Given task:
Reproduce, word for word, the stretch of the article on arguing with a spouse from "There are times" through "much less forget.".

Page extract:
Let’s be real…even the happiest married couples have arguments. And, sometimes, it can get ugly.
How we handle disagreements will greatly affect the health and strength of our marriage. It’s healthy to talk things out, but there is a right way and a wrong way to do it. Dave and I have certainly had our share of disagreements, and we often talk to couples who have seriously hurt their partner simply because they don’t know how to navigate arguments. There are a few DOs and DON’Ts that we need to keep in mind when arguing with our spouse:
1. When you are super angry because your spouse disagrees with you…
DON’T: Sling threats at each other.
There are times in our marriage that we will have a heated argument with our spouse, but we must resist completely losing our cool. Many times, we end up threatening one another with things like…
“If you don’t do ______, then I won’t sleep with you.”
or,
“If you do _________, then I am going to take the kids to my mom’s house.”
or, the worst,
“If you __________, then I am going to divorce you.”
This only incites anger in each other and brings healthy communication to a screeching halt. We also end up spewing “word vomit” all over each other, and those hurtful threats are hard to forgive, much less forget.
DO: Let your partner finish his/her statements and calmly share your feelings as well.
If we want to come to a compromise, then we have to try and understand our spouse’s thoughts and feelings. This can only happen when we allow them to speak freely, without interruptions or dirty looks from us. Even if we completely disagree with how they perceive a certain situation, we need to listen intently. When both partners do this calmly, then the line of communication remains wide open, and we will be able to resolve the argument.
2. When you feel like he/she isn’t listening to you at all…
DON’T: Let your anger take over and start screaming at each other.

Given data:
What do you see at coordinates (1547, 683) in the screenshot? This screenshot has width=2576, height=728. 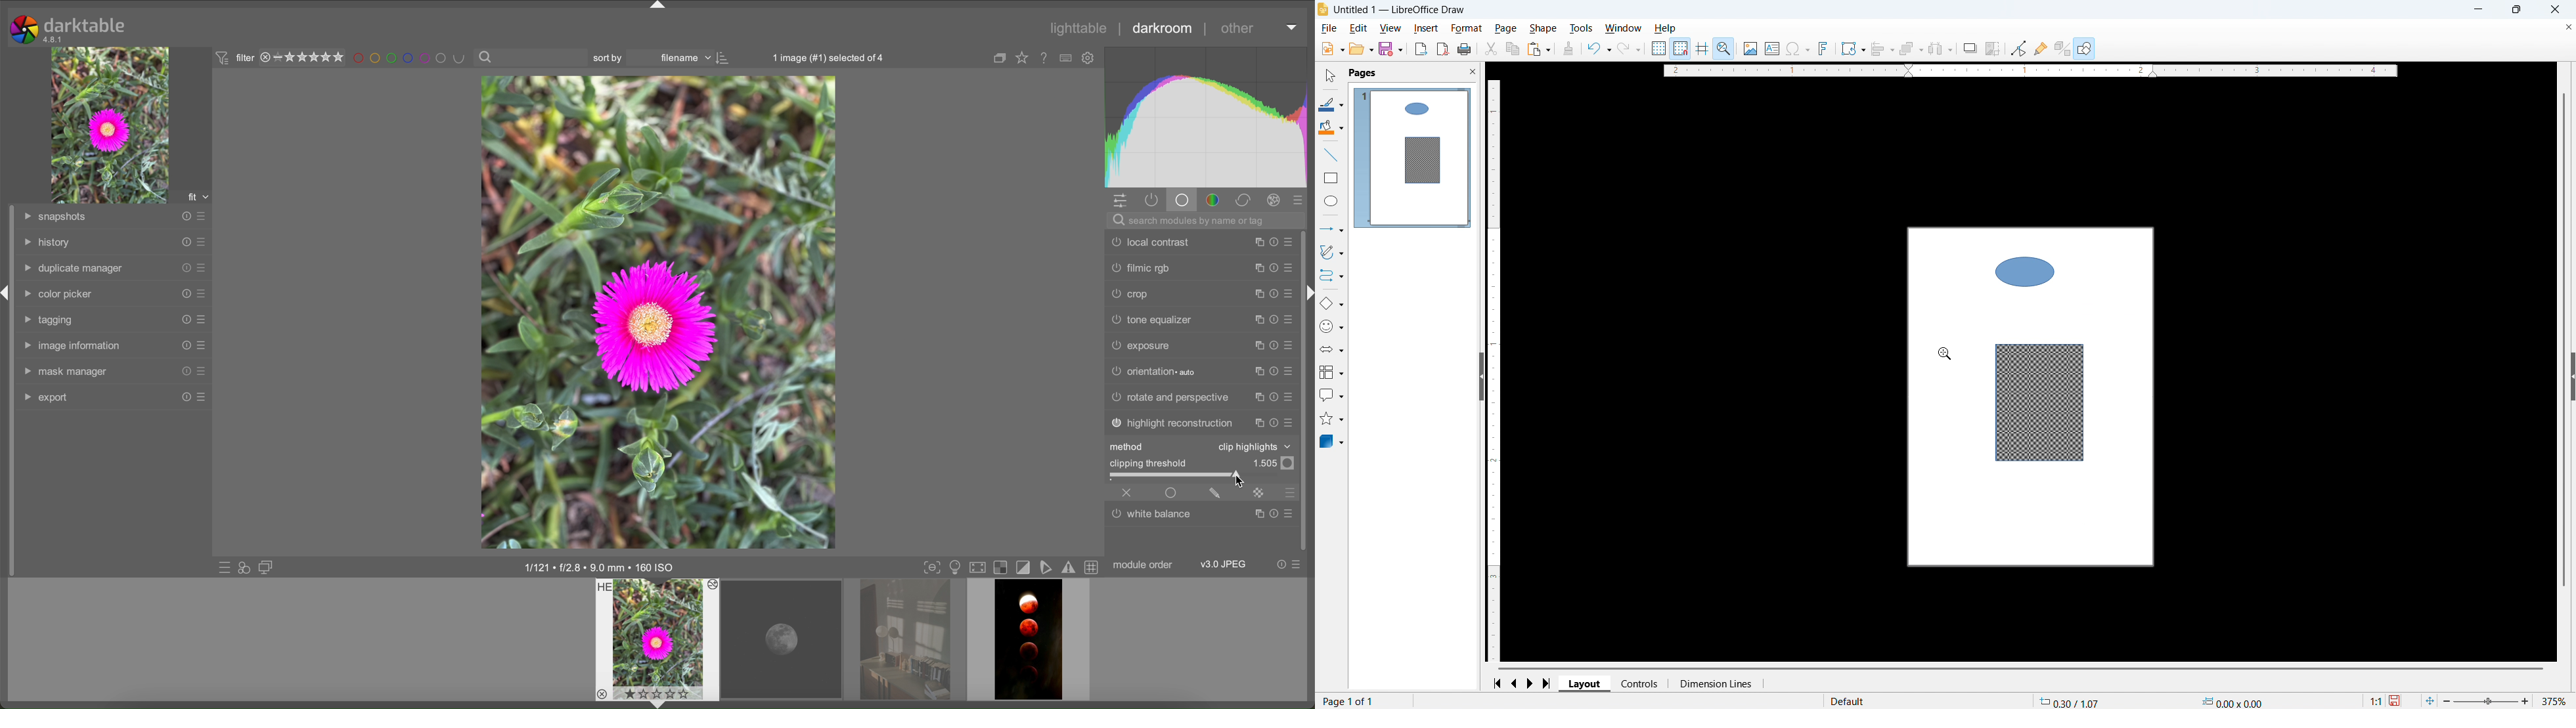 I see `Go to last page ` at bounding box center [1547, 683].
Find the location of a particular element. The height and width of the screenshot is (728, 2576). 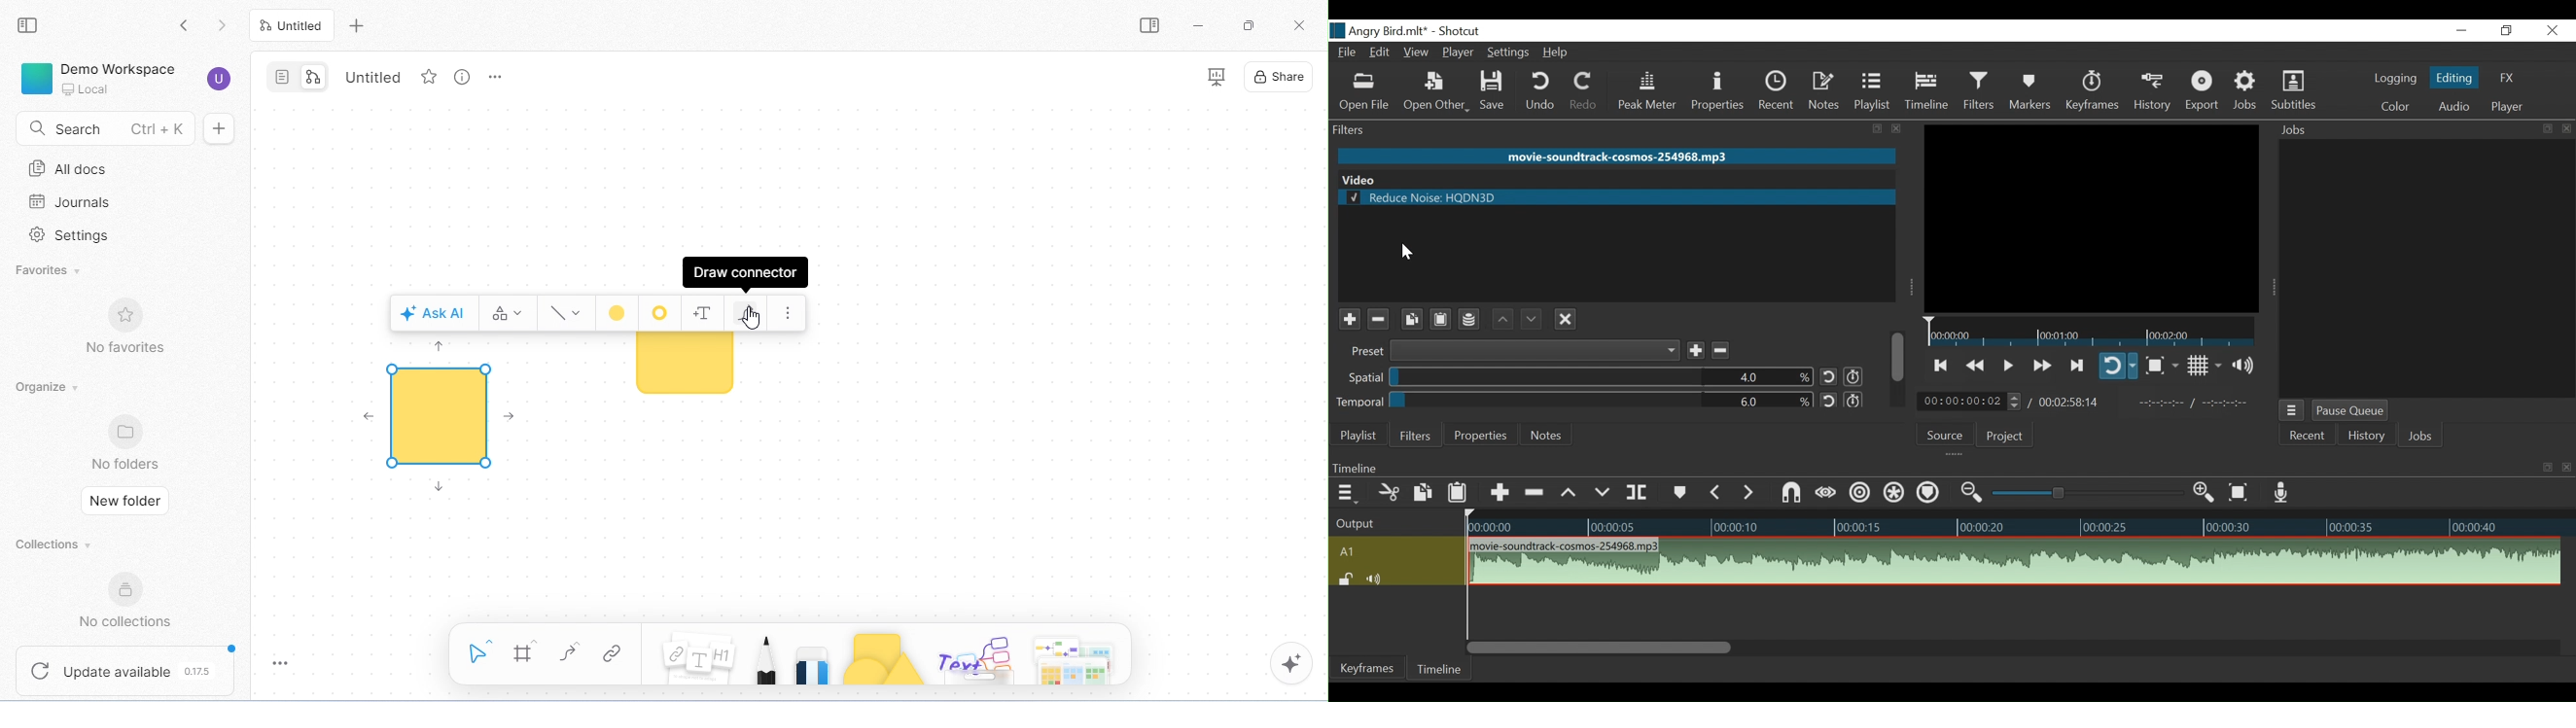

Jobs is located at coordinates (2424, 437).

==

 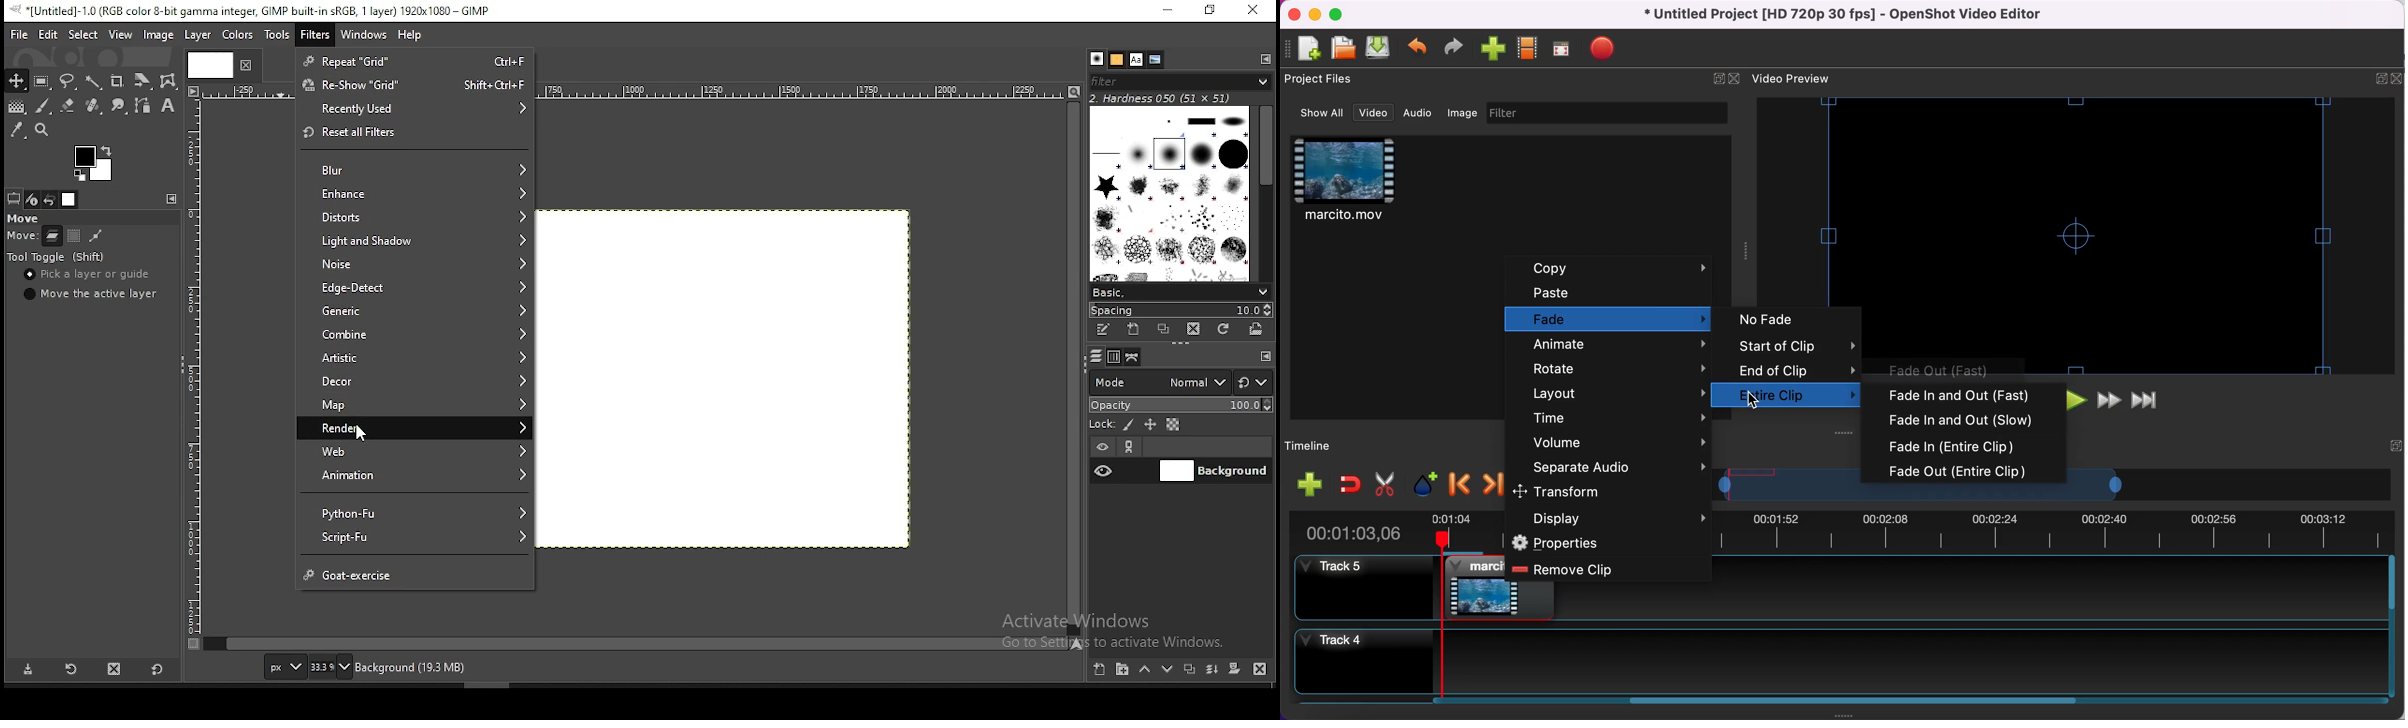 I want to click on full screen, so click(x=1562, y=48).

Correct answer:
There are times in our marriage that we will have a heated argument with our spouse, but we must resist completely losing our cool. Many times, we end up threatening one another with things like…
“If you don’t do ______, then I won’t sleep with you.”
or,
“If you do _________, then I am going to take the kids to my mom’s house.”
or, the worst,
“If you __________, then I am going to divorce you.”
This only incites anger in each other and brings healthy communication to a screeching halt. We also end up spewing “word vomit” all over each other, and those hurtful threats are hard to forgive, much less forget.